The data:
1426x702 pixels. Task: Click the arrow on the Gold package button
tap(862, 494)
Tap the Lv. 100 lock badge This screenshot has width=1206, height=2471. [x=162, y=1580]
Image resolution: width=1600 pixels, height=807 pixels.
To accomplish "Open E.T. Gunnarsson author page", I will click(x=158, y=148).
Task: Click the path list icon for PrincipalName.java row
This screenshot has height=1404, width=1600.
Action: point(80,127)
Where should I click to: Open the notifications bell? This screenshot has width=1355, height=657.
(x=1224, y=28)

What is being asked: All of the listing above should be restated word for word.

Result of this task:
1426x702 pixels. Task: Click the arrow on the Gold package button
tap(862, 494)
Tap the Lv. 100 lock badge This screenshot has width=1206, height=2471. [x=162, y=1580]
Image resolution: width=1600 pixels, height=807 pixels.
To accomplish "Open E.T. Gunnarsson author page", I will click(x=158, y=148).
Task: Click the path list icon for PrincipalName.java row
This screenshot has height=1404, width=1600.
Action: point(80,127)
Where should I click to: Open the notifications bell? This screenshot has width=1355, height=657.
(x=1224, y=28)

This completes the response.